What we notice immediately are the very large teeth at the front of the skulls. We might also notice further back in the mouth, the presence of very flat looking teeth.


The teeth from the 2 skulls indicate that they might be specialized for gnawing. In fact, the 2 skulls are clearly classifiable as rodents!

  • Compare the 2 teeth in the front of your mouth (incisors) to the ones in the skulls
  • While they are greatly different in size, do these teeth have a similar function?

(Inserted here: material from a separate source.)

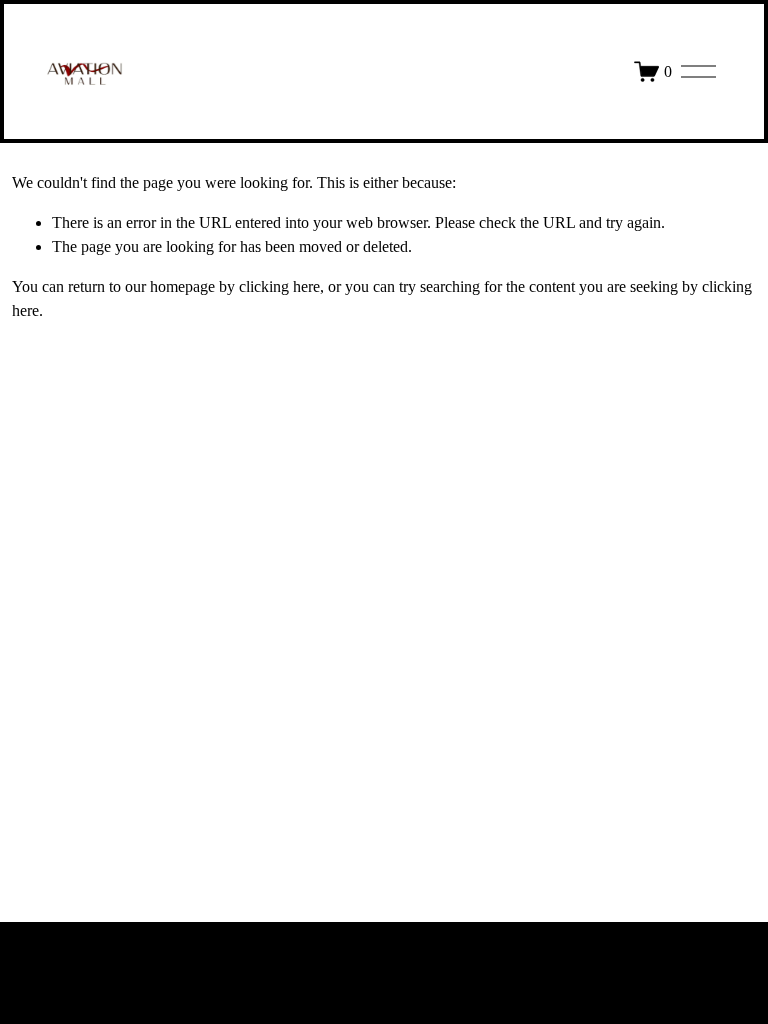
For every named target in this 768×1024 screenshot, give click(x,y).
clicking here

As it turns out, the left skull actually belongs to a beaver and right skull belongs to a nutria.
Beavers are anthropomorphically characterized as industrious. They are large, semi-aquatic rodents that are known for their behavior of building dams in wetlands. Nutria are also semi-aquatic rodents, but they are smaller than beavers. While nutria have some similar features to beavers, nutria have long rat-like tails instead of the long flat paddled tail of the beaver.
American BeaverNutria (Myocastor coypus)
Comparative anatomy using fossils is limited by the fact that soft tissue doesn’t fossilize readily. Looking at the living organisms, we can see that both species have webbed hind feet.

  • Is this a common feature to all rodents?
  • Swans also have webbed feet. Does this mean they are closely related?
  • What does it mean if we decide that swans are not closely related?

Beaver tracksCygnus olor -Somerset -England -webbed feet-8

Beavers occur naturally in the northern hemisphere while Nutria occur naturally in the southern hemisphere. Just like another invasive rodent species, nutria also exist in North America because they were introduced here.

  • If beavers and nutria have similar structure and adaptations to a specific environment, would we expect them to compete?
  • Would you expect the beaver to succeed in the natural environment of the nutria?